Document excerpt —
§

Sudhir Sakharam Naik  (born 21 February 1945) is a former Indian cricketer who played in three Test matches and two One Day Internationals in 1974 in the Indian cricket team. A courageous right-hand opening batsman, Sudhir Naik went as one of the candidates for the opening batsman's slot on the 1974 tour of England. He did well in the first-class matches, scoring 730 runs (40.55) and forced his way into the team for the final Test at Edgbaston. Out for 4 in the first innings, Naik batted in gritty fashion in a losing cause in the second innings to top-score with 77. This was few days after he was caught shop-lifting two pair of socks at M&S on the Oxford Street. He pleaded guilty under pressure from the Indian Government and BCCI.  Back home he played in two more Tests against West Indies. This turned out to be his last season played for India.

For Bombay, however, Naik did very well and in the Ranji Trophy he scored 2687 runs (40.10) with a highest score of 200 not out against Baroda in 1973–74. But perhaps Naik's biggest distinction was that he led Bombay to an unexpected Ranji Trophy triumph in 1970–71. It was a badly depleted side with the stars being away with the Indian team in the West Indies. But Naik making adroit use of the limited resources proved himself to be an astute captain.

He has a much extensive and impressive career in the domestic Indian cricket in varied capacities of cricketer, coach and ground-curator.

§

[Item position entries]
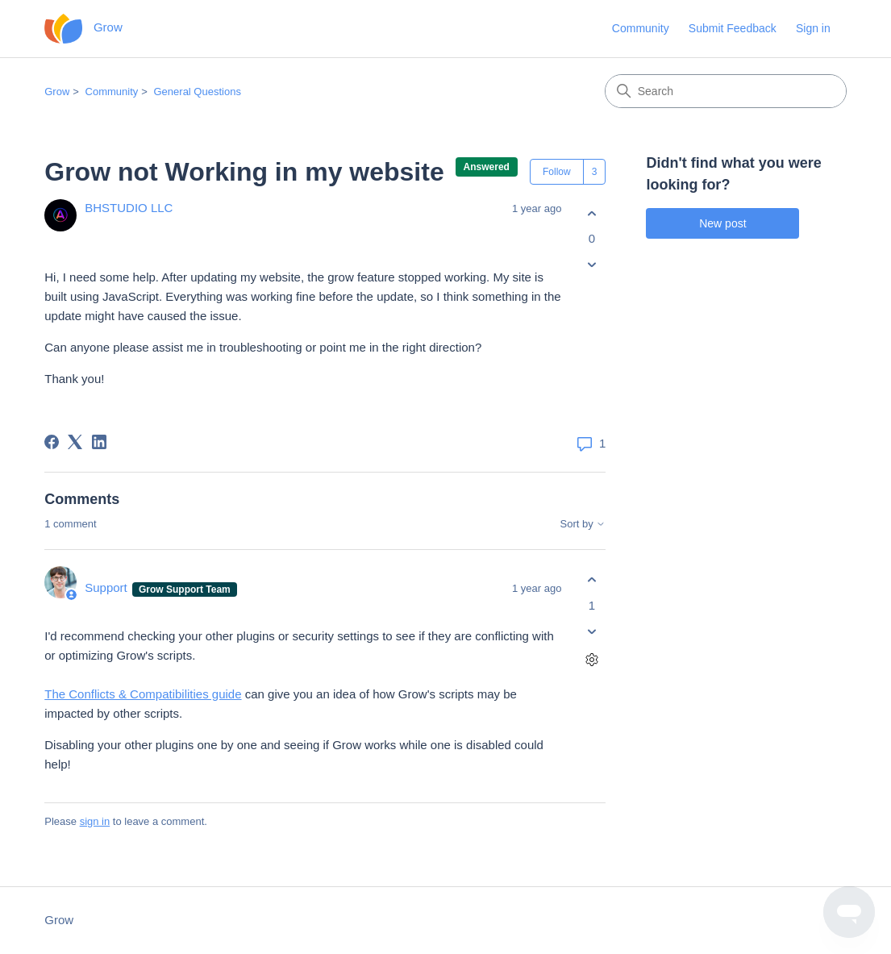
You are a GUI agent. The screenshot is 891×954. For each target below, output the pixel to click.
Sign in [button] (813, 28)
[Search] (726, 91)
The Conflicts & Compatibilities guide (142, 694)
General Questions (197, 91)
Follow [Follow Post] (557, 171)
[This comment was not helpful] (591, 631)
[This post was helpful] (591, 213)
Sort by (583, 524)
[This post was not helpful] (591, 265)
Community (640, 28)
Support (108, 587)
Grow (56, 91)
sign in (95, 821)
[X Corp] (75, 442)
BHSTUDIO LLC (129, 208)
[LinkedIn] (99, 442)
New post (722, 223)
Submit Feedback (733, 28)
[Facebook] (51, 442)
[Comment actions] (591, 659)
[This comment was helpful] (591, 580)
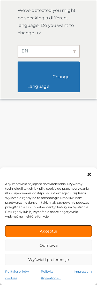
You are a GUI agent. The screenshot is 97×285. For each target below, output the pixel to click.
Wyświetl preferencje (48, 259)
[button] (89, 173)
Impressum (83, 271)
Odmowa (49, 245)
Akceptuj (48, 231)
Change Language (49, 81)
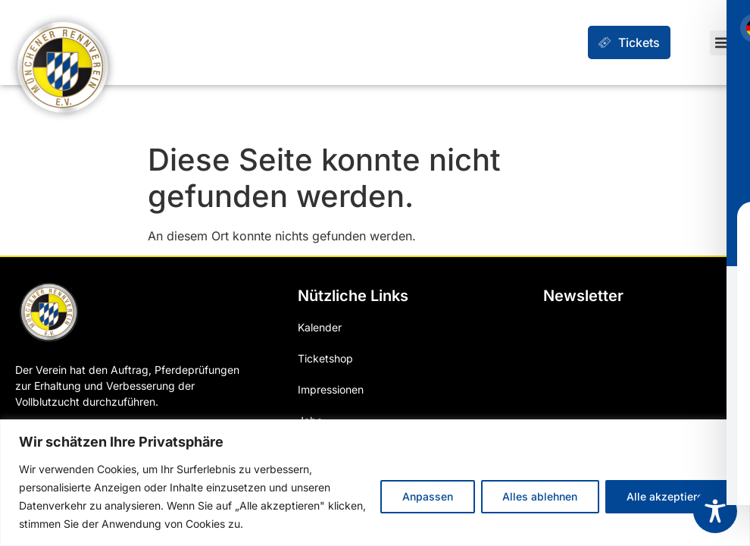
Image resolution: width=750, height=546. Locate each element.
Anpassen (426, 496)
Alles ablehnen (539, 496)
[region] (375, 482)
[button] (722, 42)
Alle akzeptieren (668, 496)
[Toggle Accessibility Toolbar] (715, 511)
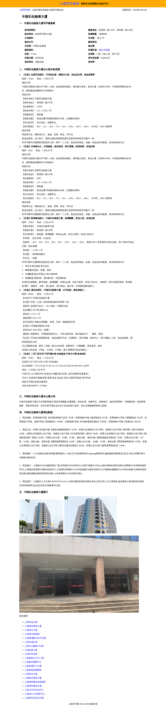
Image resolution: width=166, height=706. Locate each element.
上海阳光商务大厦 (33, 626)
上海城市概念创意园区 (35, 682)
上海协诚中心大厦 (33, 666)
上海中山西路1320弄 (34, 646)
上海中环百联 (31, 654)
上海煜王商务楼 (32, 634)
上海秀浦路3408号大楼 (35, 638)
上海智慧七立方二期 (34, 658)
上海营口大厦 (31, 630)
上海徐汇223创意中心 (35, 694)
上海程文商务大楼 (33, 678)
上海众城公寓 (31, 642)
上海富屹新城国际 (33, 670)
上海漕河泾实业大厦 (34, 698)
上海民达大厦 (31, 674)
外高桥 (107, 50)
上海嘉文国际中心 (33, 662)
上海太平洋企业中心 (34, 690)
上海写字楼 (24, 10)
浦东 (101, 50)
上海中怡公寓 (31, 622)
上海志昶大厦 (31, 650)
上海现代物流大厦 (33, 686)
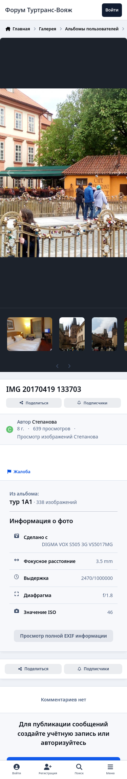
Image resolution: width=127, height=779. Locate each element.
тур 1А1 (21, 502)
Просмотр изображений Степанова (57, 436)
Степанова (44, 422)
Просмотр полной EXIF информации (63, 636)
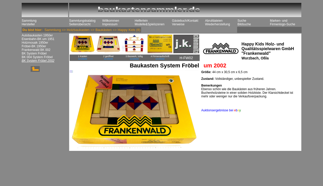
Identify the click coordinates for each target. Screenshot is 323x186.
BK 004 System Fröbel (37, 57)
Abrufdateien (214, 20)
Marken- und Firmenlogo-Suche (282, 22)
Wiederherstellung (217, 24)
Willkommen (110, 20)
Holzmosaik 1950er (35, 42)
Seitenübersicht (80, 24)
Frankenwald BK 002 (36, 50)
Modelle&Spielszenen (149, 24)
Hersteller (28, 24)
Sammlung (29, 20)
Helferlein (141, 20)
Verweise (178, 24)
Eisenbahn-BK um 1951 (38, 39)
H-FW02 (186, 58)
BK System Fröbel (34, 53)
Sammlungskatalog (82, 20)
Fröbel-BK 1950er (34, 46)
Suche (241, 20)
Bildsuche (244, 24)
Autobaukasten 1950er (37, 35)
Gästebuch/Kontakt (185, 20)
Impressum (109, 24)
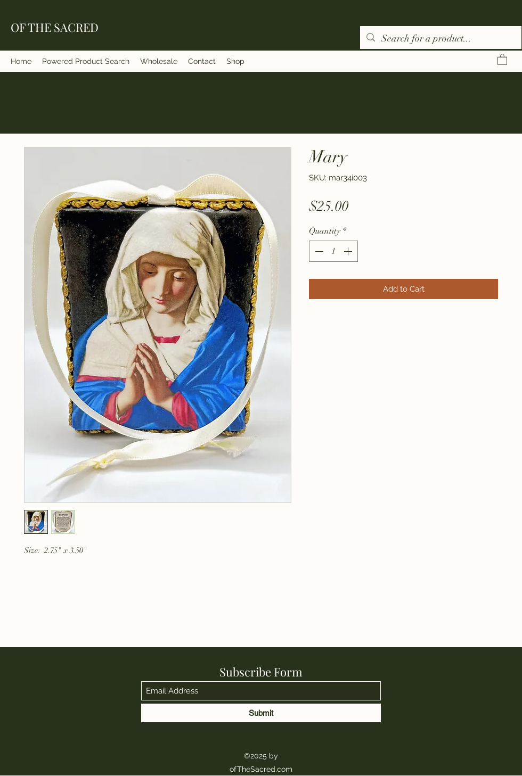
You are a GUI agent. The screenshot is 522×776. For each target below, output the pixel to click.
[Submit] (261, 713)
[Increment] (348, 251)
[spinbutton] (333, 251)
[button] (502, 58)
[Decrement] (318, 251)
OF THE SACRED (55, 27)
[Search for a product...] (440, 39)
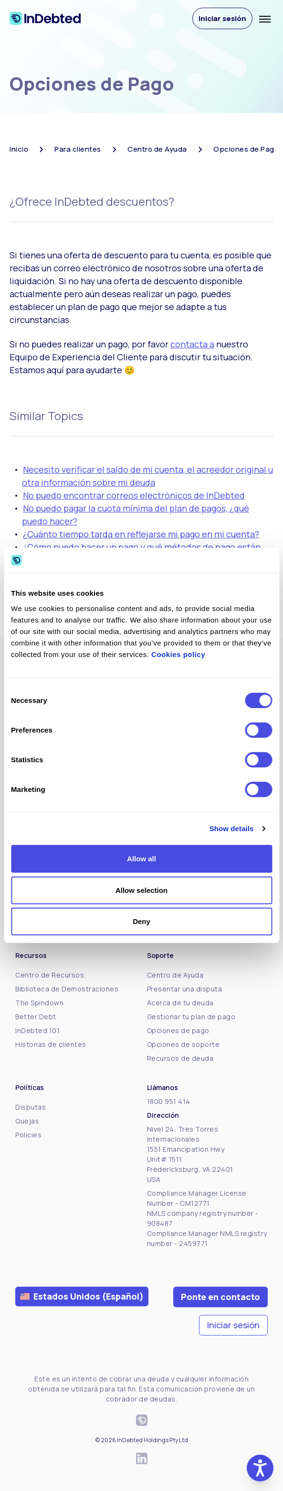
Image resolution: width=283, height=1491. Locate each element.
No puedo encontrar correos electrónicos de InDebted (134, 495)
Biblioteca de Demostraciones (66, 988)
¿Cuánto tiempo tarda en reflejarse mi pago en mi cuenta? (141, 534)
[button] (260, 1468)
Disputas (30, 1107)
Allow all (141, 859)
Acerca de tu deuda (180, 1002)
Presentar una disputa (184, 988)
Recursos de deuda (180, 1058)
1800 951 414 (168, 1101)
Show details (232, 828)
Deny (141, 921)
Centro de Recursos (49, 974)
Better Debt (35, 1016)
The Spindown (39, 1002)
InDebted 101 (37, 1030)
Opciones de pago (178, 1030)
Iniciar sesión (222, 18)
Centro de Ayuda (175, 974)
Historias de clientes (50, 1044)
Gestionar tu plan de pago (191, 1016)
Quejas (27, 1120)
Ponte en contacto (220, 1296)
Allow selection (141, 890)
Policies (28, 1134)
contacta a (192, 344)
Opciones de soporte (183, 1044)
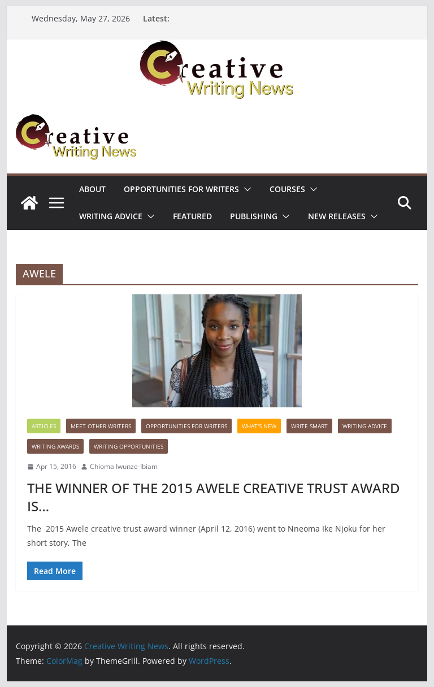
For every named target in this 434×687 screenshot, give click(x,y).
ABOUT (92, 189)
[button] (245, 189)
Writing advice (110, 216)
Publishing (253, 216)
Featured (192, 216)
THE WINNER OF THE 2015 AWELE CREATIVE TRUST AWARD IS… (213, 497)
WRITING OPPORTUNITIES (128, 446)
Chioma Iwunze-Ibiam (124, 466)
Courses (287, 189)
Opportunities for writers (181, 189)
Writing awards (55, 446)
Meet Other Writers (101, 426)
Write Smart (309, 426)
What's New (259, 426)
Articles (44, 426)
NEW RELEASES (337, 216)
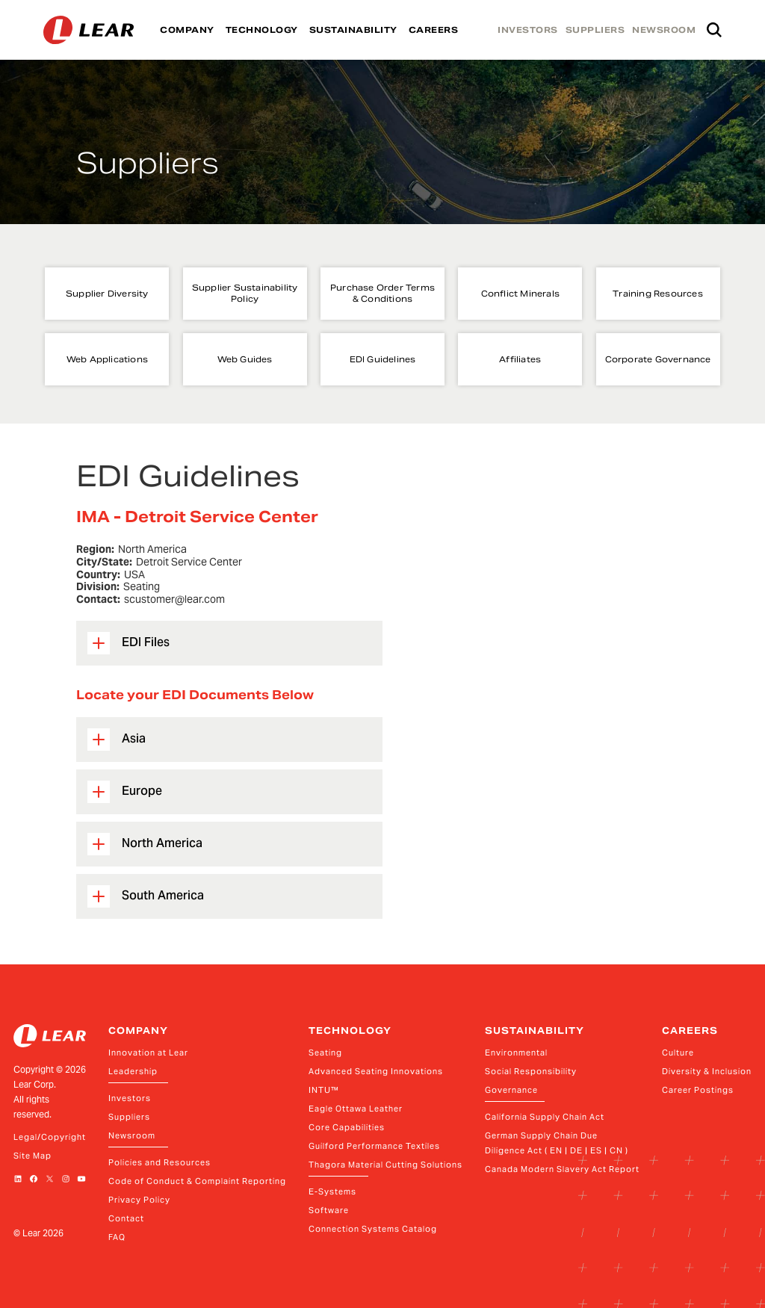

§

Task requirements —
(1) Condense the paragraph of the Sudhir Naik biography that begins "For Bombay, however" into a short bulleted list that keeps its main facts.
(2) According to the Sudhir Naik biography, how many runs did Naik score in first-class matches on the 1974 tour of England?
(3) Write the next part of the Sudhir Naik biography, continuing after its last sentence.
The rows above are separate material from the Sudhir Naik biography.

Final answers —
(1)
- Naik scored 2687 runs (40.10) for Bombay in the Ranji Trophy.
- His highest score was 200 not out against Baroda in 1973–74.
- His biggest distinction was leading Bombay to an unexpected Ranji Trophy triumph in 1970–71.
- The side was badly depleted because its stars were away with the Indian team in the West Indies.
- By making adroit use of limited resources, he proved himself an astute captain.

(2) He scored 730 runs, at an average of 40.55.

(3)
He started his career by playing for Bombay University and later went on to captain the Tata Oil Mills team where he was an employee. He is a rare combination of a cricketer and an organic chemist with first class in MSc in Organic Chemistry from Ruparel College in Bombay.

Beside playing for India, he also captained Bombay in the Ranji Trophy for several years. He remains active in the game as the coach at his own National Cricket Club, Mumbai which has produced star cricketers for India like Zaheer Khan and Wasim Jaffer and many like Rajesh Pawar, Raju Sutar and Paras Mhambrey who are past and present players for Mumbai.

Since 2005 he has an added responsibility on his shoulders. He is the Ground In charge at the Wankhede Cricket Stadium taking care of the wicket and the outfield, in preparation for cricket matches. He prepared the much-praised pitch and outfield at the Wankhede Cricket Ground in Mumbai on which the final of the 2011 World Cup was played. India won the World Cup and Naik's efforts were clearly one of the most important factors in the entertaining day's play.

Currently Naik is overlooking the preparation of grounds and pitches of the west zone in the capacity of West Zone In-charge of BCCI's Ground and Pitch Committee.

External links 

Batsman takes fresh guard: An article showcasing his cricketing background and his role as the ground-curator at the Wankhede Stadium, Mumbai.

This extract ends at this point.